#### EXERCISE
Beginning with the very first line, please reproduce the entries exactly through the line containing "You are a computer-use".

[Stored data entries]
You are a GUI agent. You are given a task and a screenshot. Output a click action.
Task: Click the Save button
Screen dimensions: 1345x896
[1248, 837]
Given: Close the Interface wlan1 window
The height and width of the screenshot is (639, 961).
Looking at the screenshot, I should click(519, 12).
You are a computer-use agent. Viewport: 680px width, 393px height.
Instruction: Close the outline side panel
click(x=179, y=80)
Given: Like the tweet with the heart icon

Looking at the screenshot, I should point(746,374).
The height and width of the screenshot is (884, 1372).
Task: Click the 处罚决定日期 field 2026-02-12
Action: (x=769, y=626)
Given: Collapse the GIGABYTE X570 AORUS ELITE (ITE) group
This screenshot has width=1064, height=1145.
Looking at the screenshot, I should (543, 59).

#### YOUR SOLUTION
You are a GUI agent. You are given a task and a screenshot. Output a click action.
Task: Click the Save button
Screen dimensions: 1345x896
[1248, 837]
Given: Close the Interface wlan1 window
The height and width of the screenshot is (639, 961).
Looking at the screenshot, I should click(519, 12).
You are a computer-use agent. Viewport: 680px width, 393px height.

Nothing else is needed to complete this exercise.